3. Hukuk Dairesi 2017/3079 E. , 2017/7359 K.
"İçtihat Metni"MAHKEMESİ :SULH HUKUK MAHKEMESİ
Taraflar arasındaki ihtiyaç nedeniyle tahliye davasının mahkemece yapılan yargılaması sonucunda, davanın hüküm kurulmasına yer olmadığına yönelik olarak verilen hükmün, süresi içinde davacı vekili tarafından temyiz edilmesi üzerine; temyiz dilekçesinin kabulüne karar verildikten sonra, dosya içerisindeki kağıtlar okunup gereği düşünüldü:
Y A R G I T A Y K A R A R I
Davacı vekili dava dilekçesinde; davacının, dava konusu taşınmazı kendisi, eşi ve çocuklarının konut ihtiyacı sebebiyle 11/09/2014 tarihinde satın alındığını, taşınmazın daha önceki malikleri ile davalı kiracı arasında 01/02/2014 başlangıç tarihli 1 yıl süreli aylık kira bedeli 2.150,00 TL olan kira sözleşmesinin imzalandığını, davacının taşınmazı satın aldıktan sonra yasal bir aylık süre içerisinde 29/09/2014 tarihinde Kartal 4. Noterliğinin 31530 yevmiye nolu ihtarnamesi ile davalı kiracıya taşınmazın konut ihtiyacı sebebiyle kullanılacağı ve 01/02/2015 tarihinde sona erecek kira sözleşmesinin yenilenmeyeceğinin ihtar edildiğini, belirterek dava konusu taşınmazdan davalı kiracının ihtiyaç nedeniyle tahliyesine karar verilmesini talep etmiştir.
Davalı; davacı tarafından açılan tahliye talepli davanın 6 aylık süre beklenmeden açıldığını, davacının ihtiyaç iddiasının samimi olmadığını, davacının taşınmazı yatırım amaçlı olarak aldığını, asıl amacının taşınmazdan tahliyeyi sağlamak suretiyle taşınmazı yeni kiracılara yüksek bedelle kiralamak olduğunu, davacının eşi ve çocuklarına ait çok sayıda taşınmazı bulunduğunu, davacının taşınmazı ilan vererek satışa çıkardığını ayrıca 17/11/2015 tarihinde taşınmazı tahliye ettiğini belirterek davanın reddini savunmuştur.
Mahkemece taşınmaz tahliye edildiğinden davanın konusuz kalması nedeniyle esas hakkında hüküm kurulmasına yer olmadığına, yargılama giderlerinin davacı üzerinde bırakılmasına karar verilmiş, hüküm davacı tarafından temyiz edilmiştir.
Konut ya da çatılı işyeri niteliğindeki bir taşınmazı iktisap eden kimse dilerse eski malik ile kiracı arasında yapılmış sözleşmeye dayanarak sözleşmenin sonunda bir ay içinde, dilerse TBK.’nun 351.maddesi uyarınca edinme günü de dahil olmak üzere edinme tarihinden başlayarak bir ay içinde durumu kiracıya yazılı olarak bildirmek koşuluyla edinme tarihinden itibaren altı ay sonra ihtiyaç nedeniyle tahliye davası açabilir.

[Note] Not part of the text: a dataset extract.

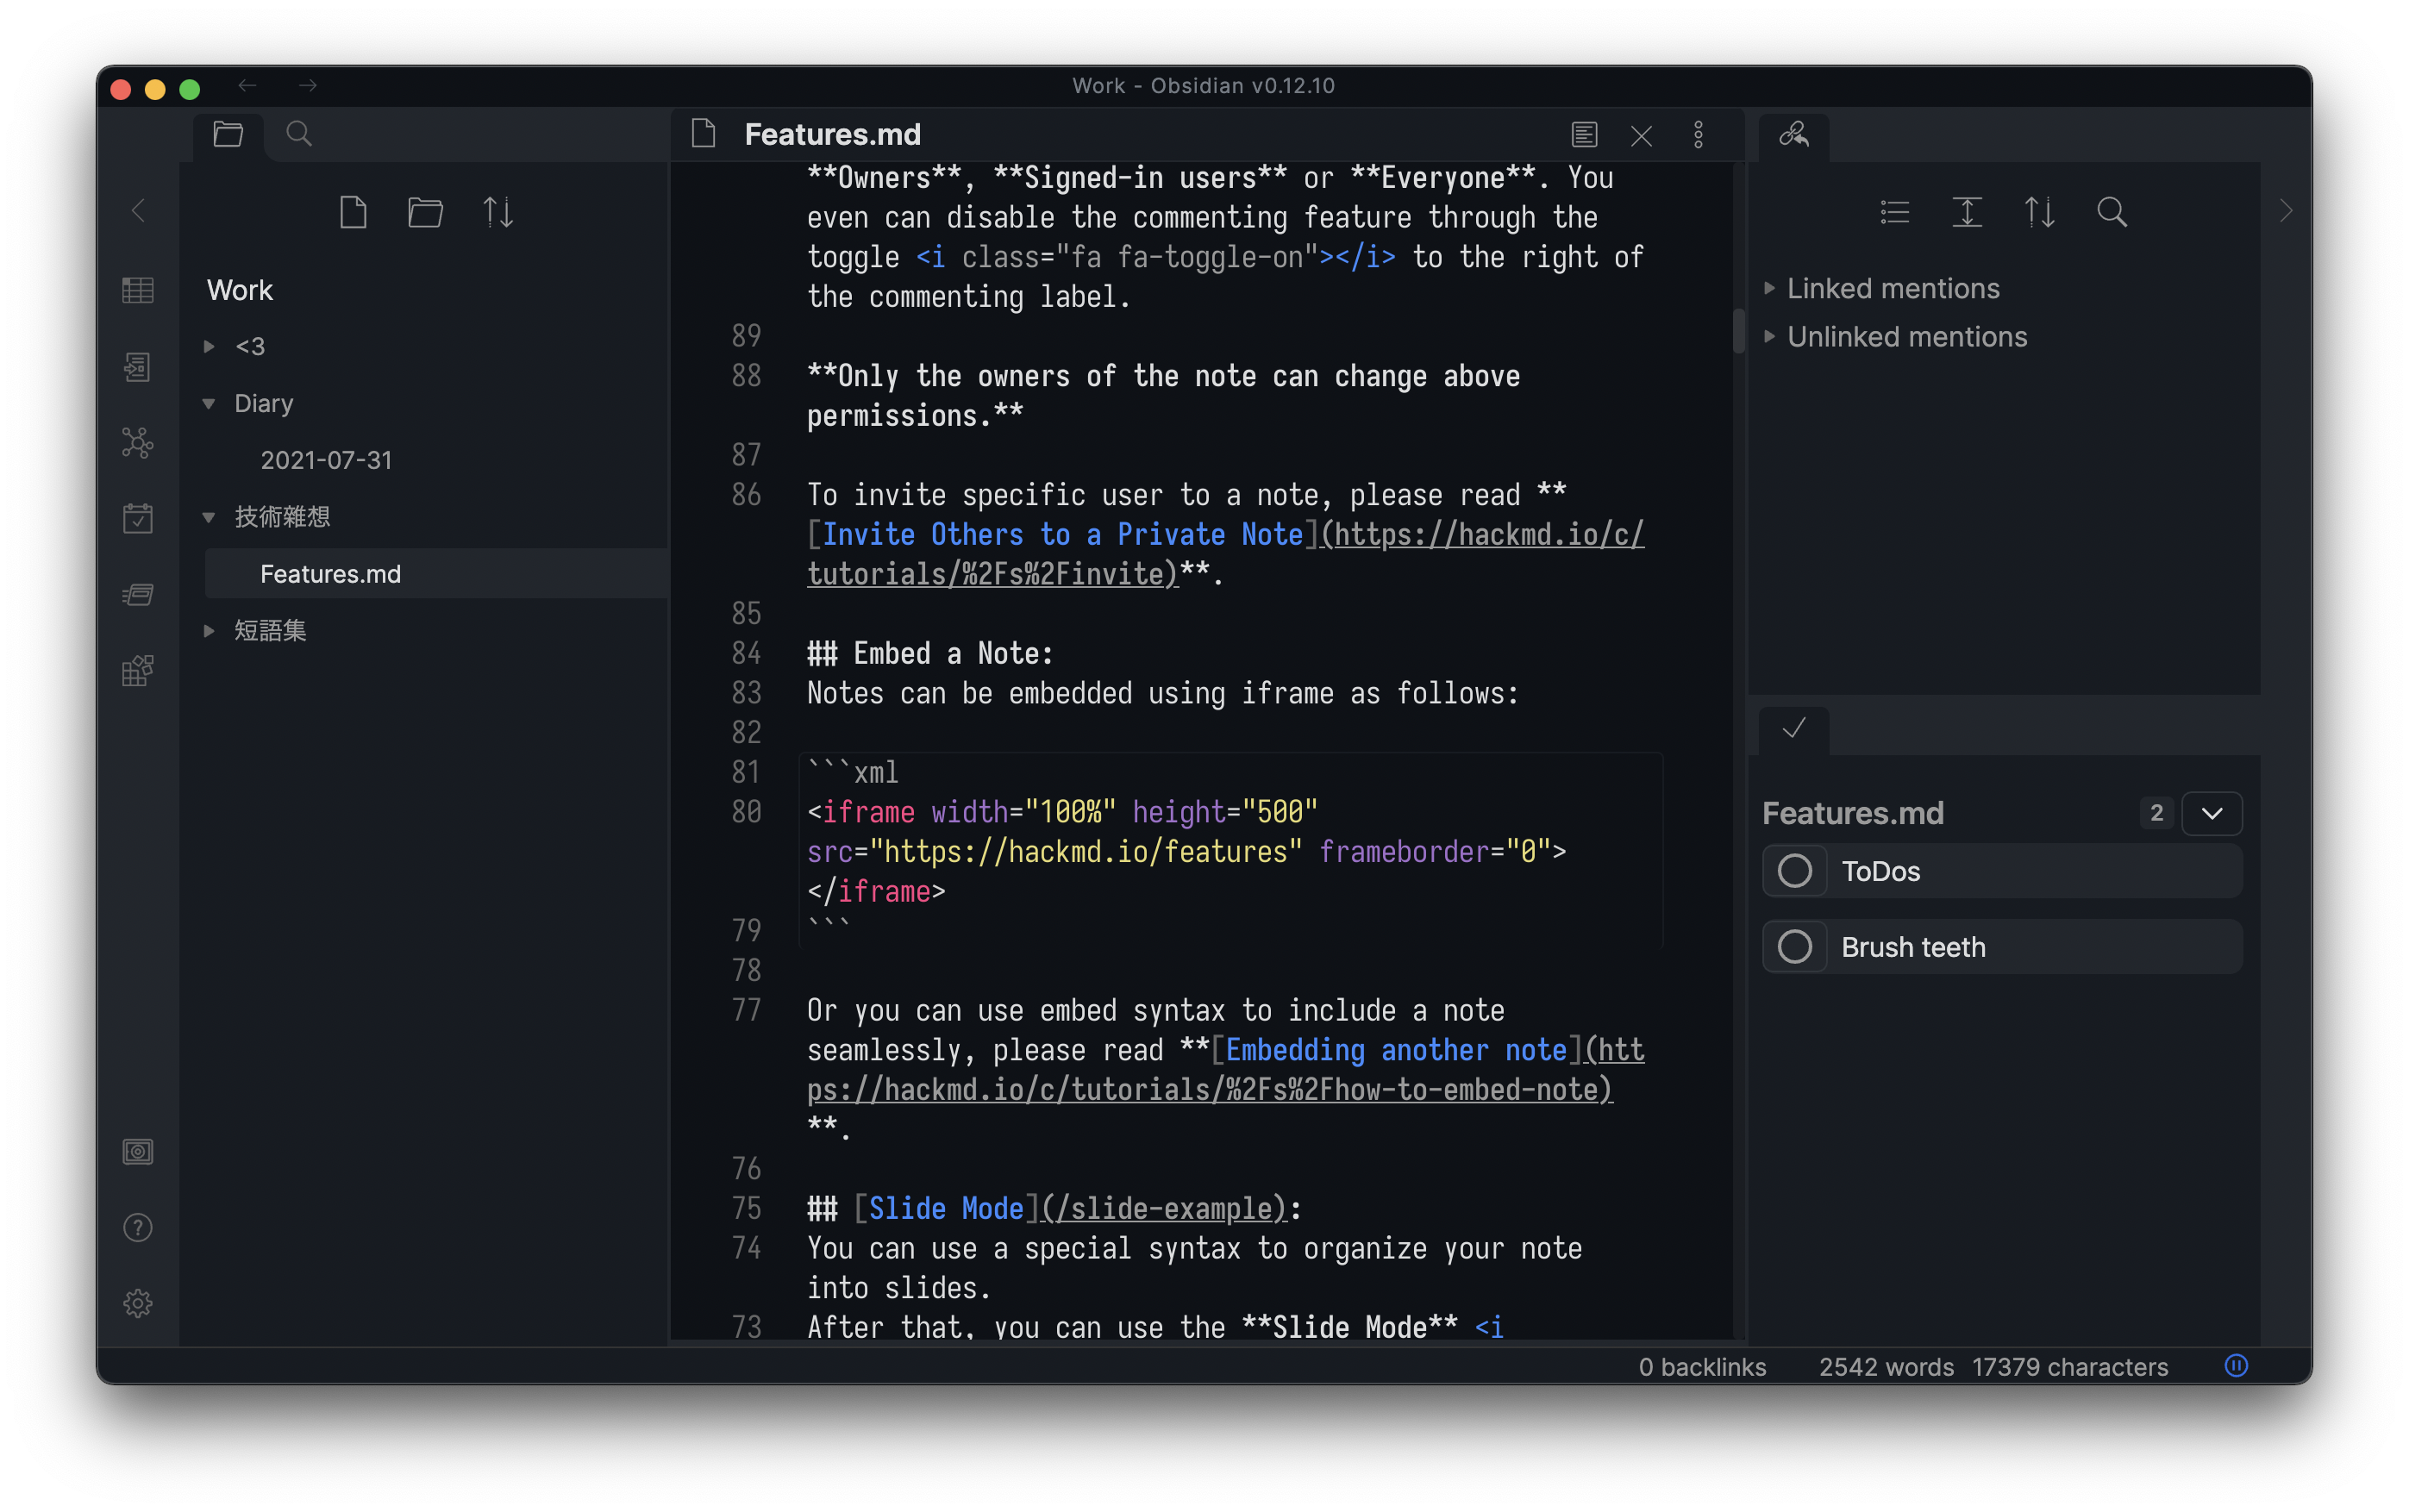
Task: Toggle the Brush teeth checkbox
Action: pyautogui.click(x=1794, y=946)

Davanın altı ayın sonunda hemen açılması şart olmayıp sözleşme sonuna kadar açılması mümkündür. Ancak edinmeyi
izleyen bir ay içerisinde bildirimin tebliği zorunlu olup bunun sonradan giderilmesi mümkün değildir. Açılacak davada tahliyeye karar verilebilmesi için ihtiyacın varlığının kanıtlanması gerekir.
HMK"nun 331/1 maddesi gereğince; davanın konusuz kalması sebebiyle davanın esası hakkında bir karar verilmesine gerek bulunmayan hâllerde, hâkim, davanın açıldığı tarihteki tarafların haklılık durumuna göre yargılama giderlerini takdir ve hükmeder.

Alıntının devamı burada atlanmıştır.